While this final rule creates several new requirements for Medicare Advantage and Part D, the most displeasing of these are the new marketing and communications requirements. CMS has stated that it received a significant increase (over 15,000 complaints in 2020, which more than doubled in 2021 to 39,000) in beneficiary complaints regarding the marketing activities of Third-Party Marketing Organizations (TPMOs) who sell Medicare Advantage and Part D products.
The new rule affirms that Medicare Advantage plans and Part D sponsors are responsible for TPMO activities associated with the selling of those plans, and requires that:
- Contracts between TMPO and Plan, or TPMP and Plan’s FDR must ensure that the TPMO:
- Disclose to the MA organization any subcontracted relationships used for marketing, lead generation, and enrollment
- Record all calls with beneficiaries in their entirety, including the enrollment process
- Report to plans monthly any staff disciplinary actions or violations of any requirements that apply to the MA plan associated with beneficiary interaction with the plan
- When conducting lead-generation activities (directly or indirectly) for an MA organization, TMPOs must disclose to a beneficiary that their information will be provided to the licensed agent for future contact and that the agent can enroll them into the new plan. This disclosure must be provided as follows:
- (A) Verbally when communicating with beneficiary through telephone
- (B) In writing when communicating with a beneficiary through mail or other paper
- (C) Electronically when communicating with a beneficiary through email, online chat, or other electronic messaging platform
The rule also adds a requirement that Medicare Advantage and Part D plans create a multi-language insert that will inform the reader of available interpreter services in the top fifteen languages used in the United States and includes new parameters and requirements governing dually-eligible special needs plans, medical loss ratio transparency, and pharmacy price concessions.

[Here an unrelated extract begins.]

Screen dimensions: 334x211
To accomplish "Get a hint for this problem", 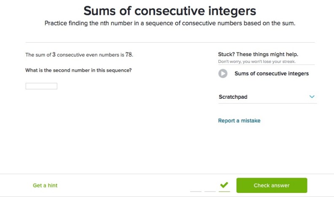I will (45, 185).
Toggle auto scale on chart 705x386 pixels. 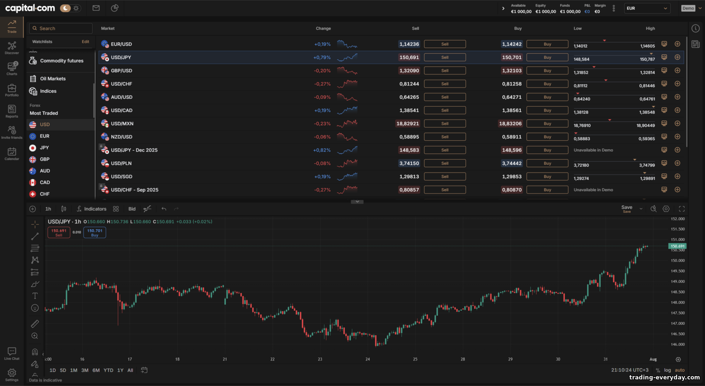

Additionally, this rule codifies previous technical guidance included in the Managed Care Marketing Guidelines regarding:
- Technical standards for issuing ID cards, disclaimers regarding pharmacy access, and preferred cost-sharing policy
- Requirements for specific website content
NAIFA has received a great deal of input on this rule. In particular, we have fielded a number of complaints regarding the requirement for all phone calls with beneficiaries. This requirement applies to all agents who enroll beneficiaries into new plans, whether they are new or existing clients. CMS is interpreting this rule as applying to agents who are walking their clients through online applications as well.
On balance, beneficiary dissatisfaction is not with their agent of record, but with the call centers that solicit beneficiaries to switch plans that may not meet their needs. NAIFA believes that calls with existing clients should be exempt from this requirement. To that end, we have been in contact with CMS and, recently, sent a letter to CMS Administrator Chiquita Brooks-LaSure requesting an exemption for agents working with existing clients.
NAIFA, along with our industry partners, will continue to press this issue with CMS and will provide updates as necessary.